Before I start the review of the sequel, let me go back and give a very quick, one paragraph review of the first Madagascar since I wasn’t doing this back in 2005. In short, I liked it a lot. Unlike a lot of critics I loved the angular stylistic character designs. The voice acting was very good and really fit the characters. The humor was great. Even the pop culture references, which I usually hate in animated features, really worked here. I think that had to do with the characters being out of place New Yorkers, rather than fairy tale creatures or fish, where it didn’t work nearly as well. And the story was pretty good too. The main issue was something you don’t hear too often in a review — it was a little too short. It needed about 5-10 more minutes after setting up the Alex-as-a-predator story line before immediately and abruptly starting the resolution. Overall, I think it is one of the most enjoyable and re-watchable of all of DreamWorks’ films. Too bad the sequel tosses most of these positive aspects out the window.

We pick up soon after the first movie ends as the crew says their good-byes and is off to New York in plane wreckage “fixed” by the penguins. They obviously don’t get far and crash land on the African continent. Alex discovers his long lost parents, Marty finds he may not be as unique as he always believed, Gloria gets a man, and Melman copes with his impending doom and the one thing he wants to do before he goes. Our side characters are here as well.
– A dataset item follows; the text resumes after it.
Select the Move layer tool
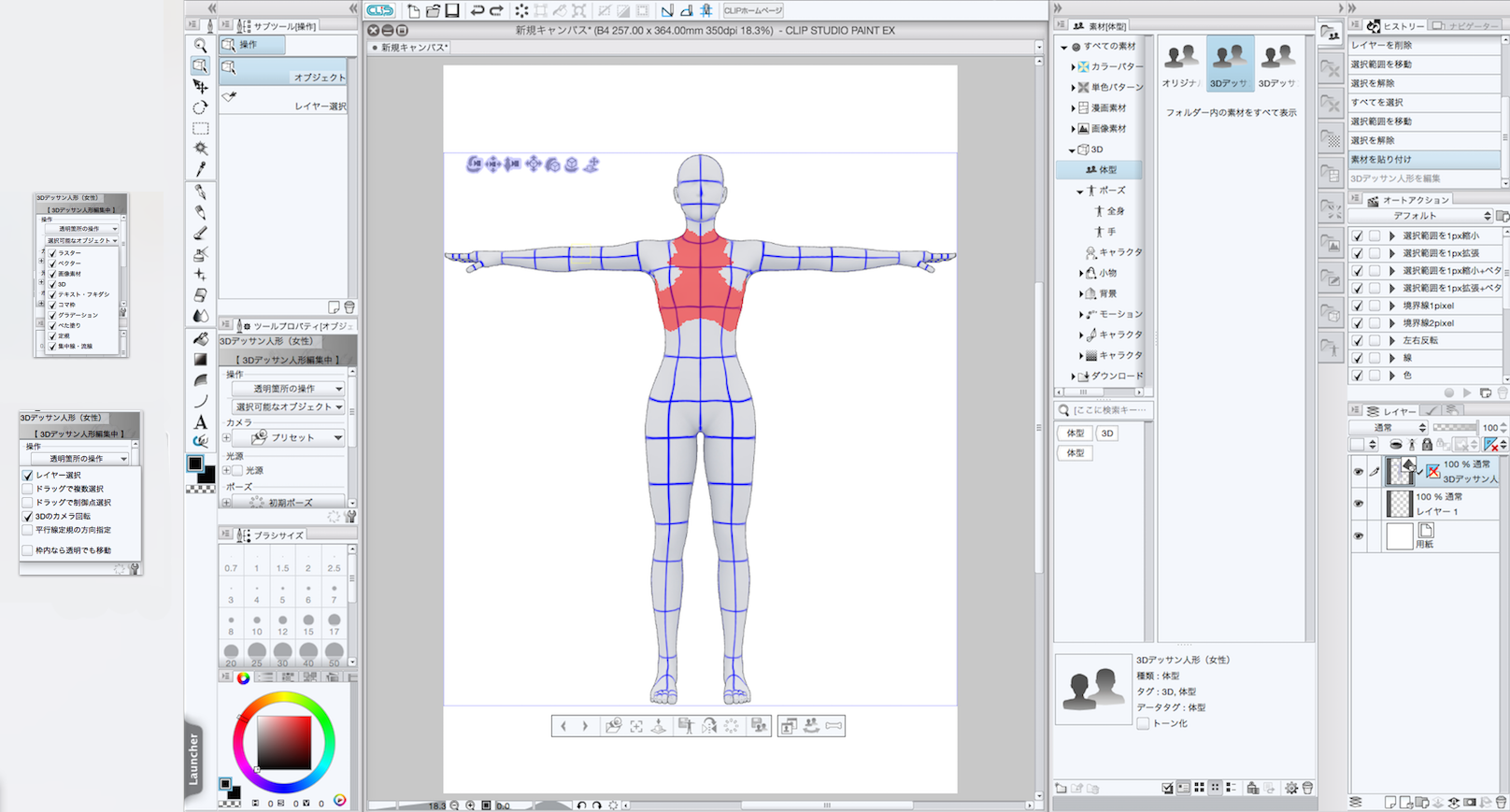The image size is (1510, 812). tap(200, 86)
The penguins try to find a new way home, Julien tries to get his new subjects to follow him, and even the old New York woman gets some screen time as she tries to lead lost tourists after their vehicles are commandeered by the penguins. And all that is fit into the 89 minute run time.
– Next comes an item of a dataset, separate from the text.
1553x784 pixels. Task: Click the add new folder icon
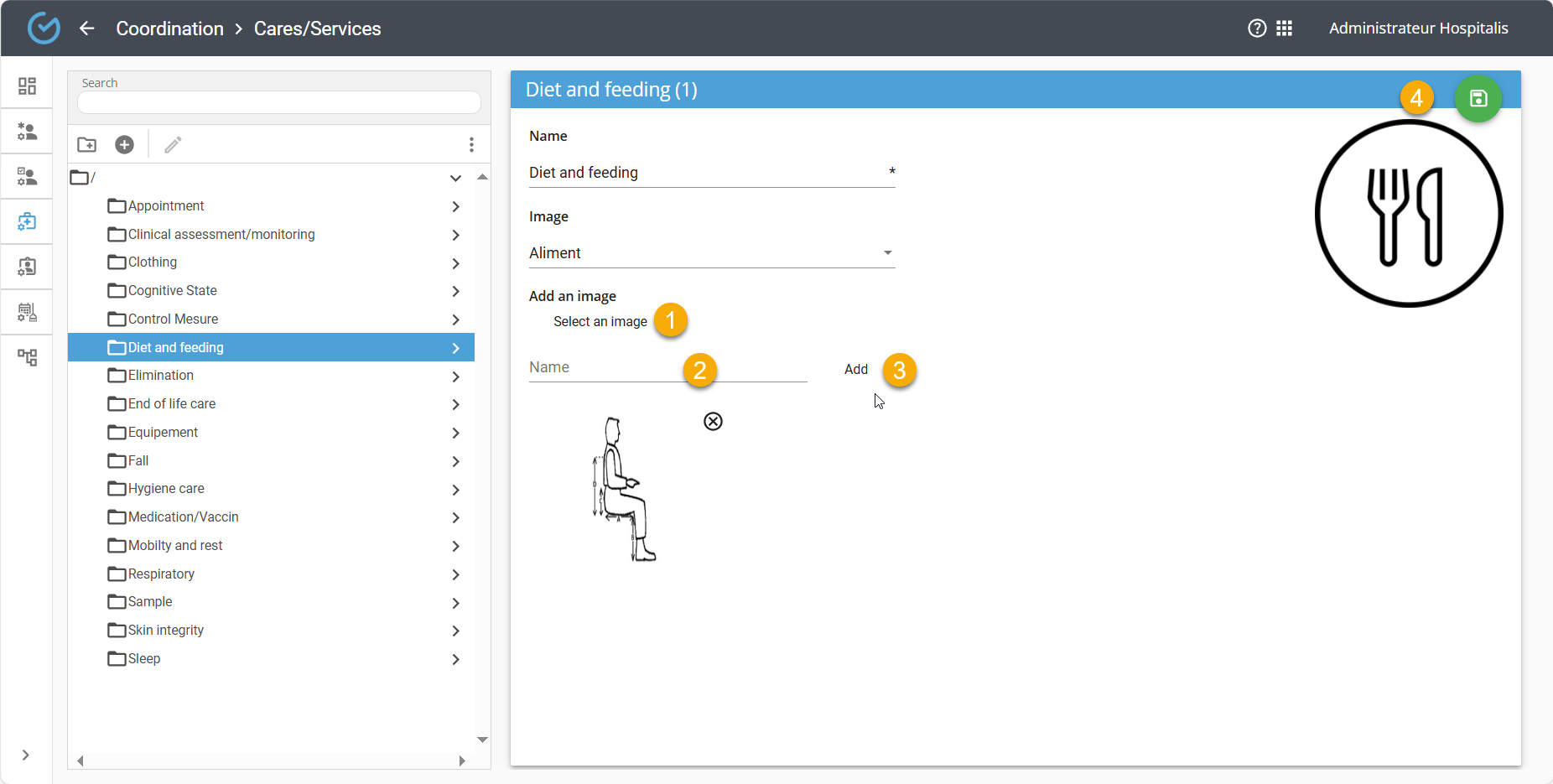pos(87,145)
The first problem with the film may be obvious just from my description. There are too many story lines competing for a limited amount of film time. The first movie basically had one main story line and everything else was in service to that. The sequel tries to give every character their own plot. Because of this, none of the stories get any amount of depth. Every few minutes we cut to a different character to see what they’re up to, get a minimal amount of development consisting of mostly cliched plot, then we’re taking off to somewhere else to repeat the process all over. And worse, it turns out that the side characters get the best stories as theirs are more similar to the style of the first movie. The writers really did a disservice to the characters in trying to give everyone a minor plot point, rather than coming up with one plot they could work around together.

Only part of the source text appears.